[Records from a data collection]
>> begin

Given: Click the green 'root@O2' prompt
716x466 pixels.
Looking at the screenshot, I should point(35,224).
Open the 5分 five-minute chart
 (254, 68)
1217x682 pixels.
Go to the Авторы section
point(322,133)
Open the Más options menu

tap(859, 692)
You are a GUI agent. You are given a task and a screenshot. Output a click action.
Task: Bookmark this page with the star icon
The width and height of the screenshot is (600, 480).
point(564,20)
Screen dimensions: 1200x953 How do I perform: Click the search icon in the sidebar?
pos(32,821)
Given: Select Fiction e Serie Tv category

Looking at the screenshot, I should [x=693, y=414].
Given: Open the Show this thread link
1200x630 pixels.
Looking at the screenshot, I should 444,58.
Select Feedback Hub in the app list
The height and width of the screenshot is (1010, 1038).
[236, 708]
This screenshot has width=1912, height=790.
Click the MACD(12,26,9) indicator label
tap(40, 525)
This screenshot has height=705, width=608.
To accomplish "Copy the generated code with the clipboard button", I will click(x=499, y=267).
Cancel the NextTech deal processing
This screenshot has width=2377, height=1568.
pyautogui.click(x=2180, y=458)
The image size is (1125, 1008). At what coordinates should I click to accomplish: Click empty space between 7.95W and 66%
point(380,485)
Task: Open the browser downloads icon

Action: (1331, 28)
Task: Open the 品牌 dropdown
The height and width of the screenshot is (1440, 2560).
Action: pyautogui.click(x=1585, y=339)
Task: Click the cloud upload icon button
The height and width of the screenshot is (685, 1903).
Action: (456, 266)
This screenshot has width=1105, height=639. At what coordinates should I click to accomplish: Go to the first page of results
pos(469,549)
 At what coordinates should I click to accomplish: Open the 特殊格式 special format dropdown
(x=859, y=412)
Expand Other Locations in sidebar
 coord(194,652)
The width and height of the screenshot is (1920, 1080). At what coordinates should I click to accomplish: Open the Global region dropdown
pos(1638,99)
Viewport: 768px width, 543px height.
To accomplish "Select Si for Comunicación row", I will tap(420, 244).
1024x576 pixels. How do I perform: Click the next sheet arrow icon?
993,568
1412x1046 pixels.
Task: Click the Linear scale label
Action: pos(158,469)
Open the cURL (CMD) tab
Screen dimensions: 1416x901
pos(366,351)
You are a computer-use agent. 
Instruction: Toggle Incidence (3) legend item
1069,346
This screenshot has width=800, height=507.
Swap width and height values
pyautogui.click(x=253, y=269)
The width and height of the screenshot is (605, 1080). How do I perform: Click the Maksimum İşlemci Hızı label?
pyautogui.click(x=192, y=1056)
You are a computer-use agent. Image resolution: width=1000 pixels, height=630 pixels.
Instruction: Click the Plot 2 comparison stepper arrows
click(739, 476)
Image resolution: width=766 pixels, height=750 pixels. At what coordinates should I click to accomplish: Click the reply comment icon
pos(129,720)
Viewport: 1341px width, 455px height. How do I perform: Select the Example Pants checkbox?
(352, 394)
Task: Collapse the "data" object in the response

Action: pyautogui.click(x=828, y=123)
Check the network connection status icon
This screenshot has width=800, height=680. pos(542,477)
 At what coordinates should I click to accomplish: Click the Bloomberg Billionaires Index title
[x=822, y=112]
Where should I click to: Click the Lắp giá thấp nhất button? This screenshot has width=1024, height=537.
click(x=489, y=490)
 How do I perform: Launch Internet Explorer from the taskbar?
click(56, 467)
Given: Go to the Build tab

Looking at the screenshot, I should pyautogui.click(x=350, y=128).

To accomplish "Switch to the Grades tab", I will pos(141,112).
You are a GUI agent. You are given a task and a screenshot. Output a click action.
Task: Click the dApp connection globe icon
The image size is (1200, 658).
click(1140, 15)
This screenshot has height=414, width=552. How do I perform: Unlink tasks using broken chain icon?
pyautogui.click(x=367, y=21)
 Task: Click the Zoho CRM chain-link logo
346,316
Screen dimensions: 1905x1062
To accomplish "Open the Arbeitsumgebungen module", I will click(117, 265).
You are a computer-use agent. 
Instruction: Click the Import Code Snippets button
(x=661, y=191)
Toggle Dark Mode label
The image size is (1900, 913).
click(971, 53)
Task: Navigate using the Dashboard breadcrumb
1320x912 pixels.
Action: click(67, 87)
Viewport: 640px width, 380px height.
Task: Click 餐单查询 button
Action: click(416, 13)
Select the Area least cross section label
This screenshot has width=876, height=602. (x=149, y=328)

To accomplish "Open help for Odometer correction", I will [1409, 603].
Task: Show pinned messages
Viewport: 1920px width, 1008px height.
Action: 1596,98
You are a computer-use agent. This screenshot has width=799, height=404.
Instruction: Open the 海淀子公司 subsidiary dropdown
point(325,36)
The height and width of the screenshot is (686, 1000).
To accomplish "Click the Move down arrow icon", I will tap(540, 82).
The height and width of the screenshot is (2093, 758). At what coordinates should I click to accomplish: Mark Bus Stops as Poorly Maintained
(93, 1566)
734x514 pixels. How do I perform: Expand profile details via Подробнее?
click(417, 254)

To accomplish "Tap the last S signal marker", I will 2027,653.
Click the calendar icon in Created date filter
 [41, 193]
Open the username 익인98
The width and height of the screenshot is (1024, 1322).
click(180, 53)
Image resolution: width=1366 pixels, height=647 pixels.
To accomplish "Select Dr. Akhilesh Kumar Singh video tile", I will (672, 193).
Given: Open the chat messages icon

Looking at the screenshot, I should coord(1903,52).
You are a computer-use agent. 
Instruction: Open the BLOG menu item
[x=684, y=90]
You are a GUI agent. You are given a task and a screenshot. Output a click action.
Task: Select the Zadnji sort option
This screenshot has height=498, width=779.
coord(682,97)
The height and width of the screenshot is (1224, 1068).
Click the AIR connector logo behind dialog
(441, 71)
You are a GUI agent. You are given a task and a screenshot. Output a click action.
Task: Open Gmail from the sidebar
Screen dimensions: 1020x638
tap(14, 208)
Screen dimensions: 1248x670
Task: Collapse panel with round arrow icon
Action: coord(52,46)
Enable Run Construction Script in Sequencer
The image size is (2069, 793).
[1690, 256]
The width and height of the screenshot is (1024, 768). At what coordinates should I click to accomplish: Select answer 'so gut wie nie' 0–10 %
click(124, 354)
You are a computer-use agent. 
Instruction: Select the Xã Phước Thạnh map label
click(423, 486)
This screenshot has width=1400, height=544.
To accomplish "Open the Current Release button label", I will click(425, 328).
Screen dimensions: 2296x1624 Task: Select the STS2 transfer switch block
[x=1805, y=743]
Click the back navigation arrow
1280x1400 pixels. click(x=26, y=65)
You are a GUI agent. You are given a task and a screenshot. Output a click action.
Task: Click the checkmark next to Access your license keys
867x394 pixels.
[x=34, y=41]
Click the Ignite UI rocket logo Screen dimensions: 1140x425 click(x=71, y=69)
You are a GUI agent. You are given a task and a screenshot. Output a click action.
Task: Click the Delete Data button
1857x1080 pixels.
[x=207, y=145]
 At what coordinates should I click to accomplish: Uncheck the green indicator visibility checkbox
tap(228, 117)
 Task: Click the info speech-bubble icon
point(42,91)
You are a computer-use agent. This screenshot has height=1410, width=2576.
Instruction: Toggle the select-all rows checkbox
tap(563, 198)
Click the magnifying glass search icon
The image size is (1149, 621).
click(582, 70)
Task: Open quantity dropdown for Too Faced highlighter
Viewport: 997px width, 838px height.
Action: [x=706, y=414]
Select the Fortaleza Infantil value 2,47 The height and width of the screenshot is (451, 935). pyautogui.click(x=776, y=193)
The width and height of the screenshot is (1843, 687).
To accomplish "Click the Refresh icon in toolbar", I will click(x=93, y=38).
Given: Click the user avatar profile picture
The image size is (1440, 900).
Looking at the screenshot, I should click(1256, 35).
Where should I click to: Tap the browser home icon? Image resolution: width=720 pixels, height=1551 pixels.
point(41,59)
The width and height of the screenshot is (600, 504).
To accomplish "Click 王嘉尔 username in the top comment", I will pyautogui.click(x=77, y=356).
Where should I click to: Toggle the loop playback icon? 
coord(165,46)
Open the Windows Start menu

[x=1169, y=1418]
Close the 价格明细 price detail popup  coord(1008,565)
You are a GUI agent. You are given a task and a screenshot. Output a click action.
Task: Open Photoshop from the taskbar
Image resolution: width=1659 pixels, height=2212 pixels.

>> end

= WORK REQUIRED =
Quote the lines of the data above exactly as they appear, starting at the line that contains "Task: Click the info speech-bubble icon" and ending at the line that contains "Close the 价格明细", with both of those lines included.

= ANSWER TO THIS EXERCISE =
 Task: Click the info speech-bubble icon
point(42,91)
You are a computer-use agent. This screenshot has height=1410, width=2576.
Instruction: Toggle the select-all rows checkbox
tap(563, 198)
Click the magnifying glass search icon
The image size is (1149, 621).
click(582, 70)
Task: Open quantity dropdown for Too Faced highlighter
Viewport: 997px width, 838px height.
Action: [x=706, y=414]
Select the Fortaleza Infantil value 2,47 The height and width of the screenshot is (451, 935). pyautogui.click(x=776, y=193)
The width and height of the screenshot is (1843, 687).
To accomplish "Click the Refresh icon in toolbar", I will click(x=93, y=38).
Given: Click the user avatar profile picture
The image size is (1440, 900).
Looking at the screenshot, I should click(1256, 35).
Where should I click to: Tap the browser home icon? Image resolution: width=720 pixels, height=1551 pixels.
point(41,59)
The width and height of the screenshot is (600, 504).
To accomplish "Click 王嘉尔 username in the top comment", I will pyautogui.click(x=77, y=356).
Where should I click to: Toggle the loop playback icon? 
coord(165,46)
Open the Windows Start menu

[x=1169, y=1418]
Close the 价格明细 price detail popup  coord(1008,565)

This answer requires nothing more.